Betty Wright. Foto: Diana Levine/Promo

Nur der Vollständigkeit halber: Ich mag mir mein Urteil über Spotify vergangene Woche vielleicht vorschnell gebildet haben, doch eine weitere Woche konnte es trotzdem nur festigen. Ich habe – journalistische Ehre, leicht gemacht – Spotify natürlich genutzt, um das heraus zu finden. Und es hat mir sogar einen kleinen, persönlichen Wunsch erfüllt.
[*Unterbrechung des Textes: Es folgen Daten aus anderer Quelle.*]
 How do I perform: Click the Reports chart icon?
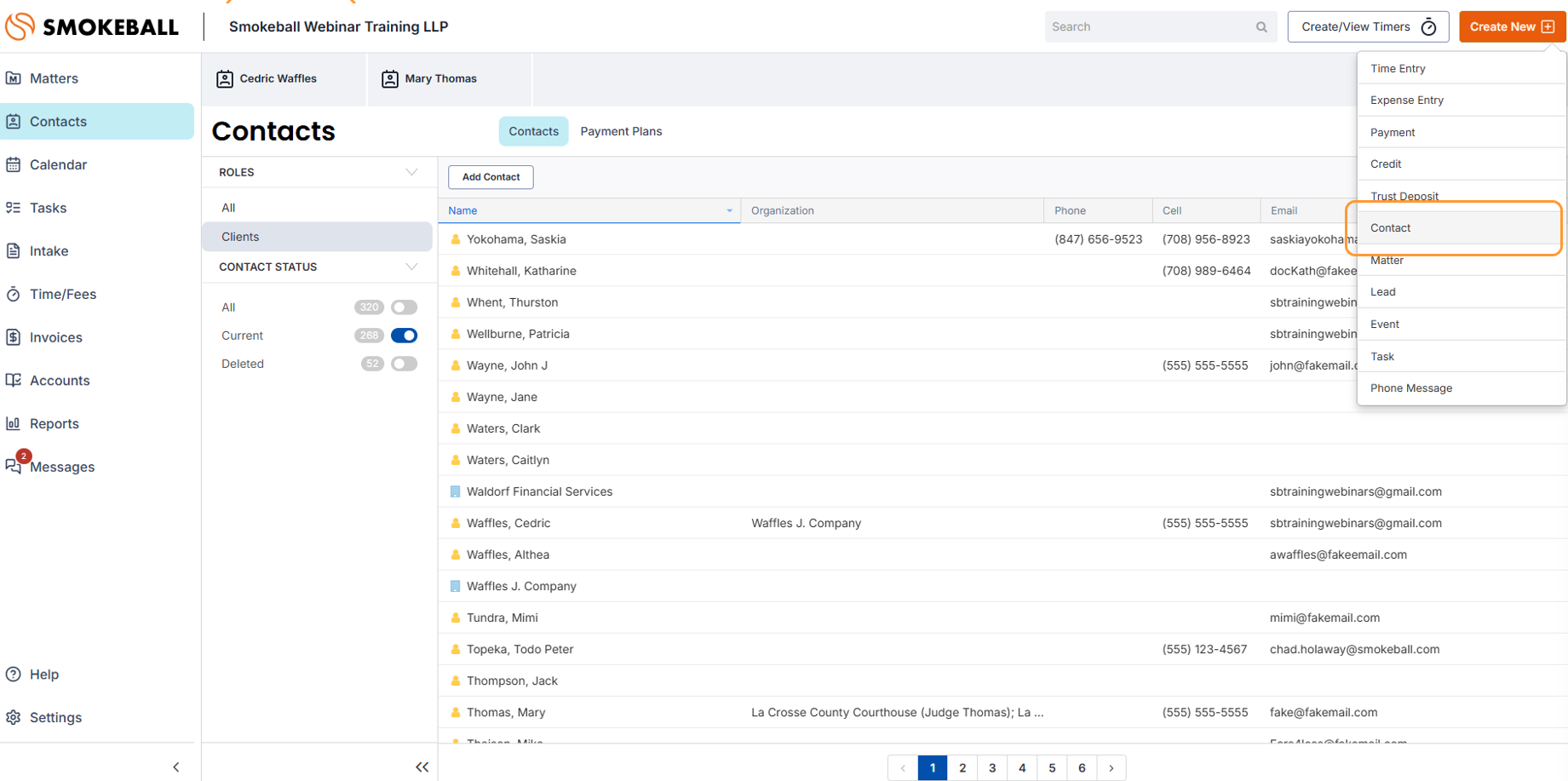14,423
Es hat mir „The Movie“ vorgespielt, das erste Album von Betty Wright seit zehn Jahren, produziert von Ahmir „Questlove“ Thompson, begleitet von dessen Band, The Roots. Der Weg zu dieser Musik musste bei Spotify enden, denn im iTunes-Store lag sie zwar herum, doch es war bloß der amerikanische, also Kaufen ausgeschlossen. Und Amazon verriet bloß, mir binnen vier bis sechs Wochen um ein Heidengeld eine CD schicken zu können. Download? Vergiss es!
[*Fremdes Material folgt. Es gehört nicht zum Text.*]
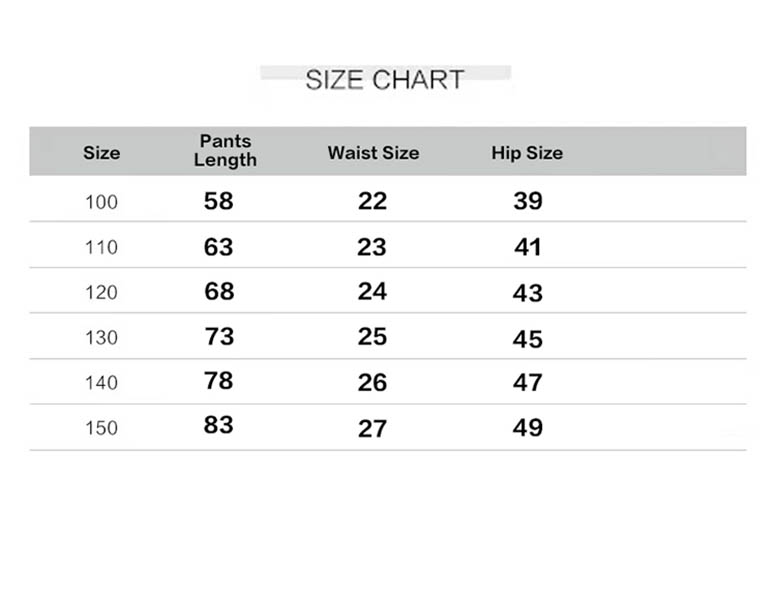This screenshot has height=600, width=776.
Task: Click the Pants Length column header
Action: pos(225,151)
Blieb also Spotify, das mir alle 14 Songs dieses Albums anstandslos vorspielte – und eine Erkenntnis: Ich glaube nun zu wissen, warum Spotify nur 0,0003 Cent pro abgespieltem Song an dessen Schöpfer weiter reicht. Alles anderes fließt in die Administration bescheuerter und überkommener Urheber- und Verwertungsrechte. Und wahrscheinlich war es bloß ein Fehler im Algorithmus, dass Spotify mir Lieder vorspielt, die in anderen Kanälen für österreichische Schweinsohren strengstens verboten sind. Und den zu beseitigen, kostet jetzt wieder Geld, das dann nicht an Künstler fließt.

Wir sollten mehr Soul hören

Betty Wright also. Seit zehn Jahren ohne Werk, mit 57 gerade im richtigen Alter, mit den Roots eine Begleitband, die alles spielen kann, wie sie jede Woche bei Jimmy Fallon zeigt, und sich auf Soul besonders versteht, seit sie 2008 für Al Greens „Lay It Down“ werkten. Und überhaupt sollten wir mehr Soul hören.

Wright kam in den 70er-Jahren zu Ruhm, sang in den 80er-Jahren Songs, zu denen auf den Poolpartys in der Fernsehserie „Miami Vice“ getanzt wurde und geriet danach als Solokünstlerin immer mehr ins Abseits, weil sie als Produzentin und Gesangscoach auch gut ihr Auslangen fand.

Zugegeben, an mir ist sie bisher spurlos vorüber gegangen. Aber in vernetzten Tagen wie diesen lässt sich so ein Defizit leicht ausmerzen, um ein altes journalistisches Prinzip hochleben zu lassen: Nachher so tun, als hätte man vorher schon immer alles gewusst. Es führt im Kontext von Popjournalismus dazu, dass alle immer wahnsinnig gescheit tun. Es führt am Boulevard dazu, dass das Gros der dort Beschäftigtet sich in Dummheit verrennt, so wie gestern, als sich auf der Website eines hiesigen Drecksblattes ein namenloser Autor zur Erkenntnis aufschwang, der verstorbene Sänger Ludwig Hirsch hätte „im Lied ‚Komm großer schwarzer Vogel‘ aus dem Jahr 1979 geradezu prophetisch die Umstände seines eigenen Todes vorhergeschrieben“.

Der Amerikaner nennt es uplifting.

Und es führt bei mir dazu, ständig den Faden zu verlieren. Betty Wright – um diese Geschichte zum Ende zu bringen – hat ein solides Album zustande gebracht. Dank ihrer Begleitband verströmt es jenes Knistern klassischer Soulalben, das Amerikaner uplifting nennen. Und Dank Questloves sorgfältiger Produktion fällt sogar auf, welche Songs aus welchen Gründen auch immer sonst noch auf das Album mussten. Es sind jene drei, die man auf Spotify in all ihrer Plattheit getrost überspringen darf.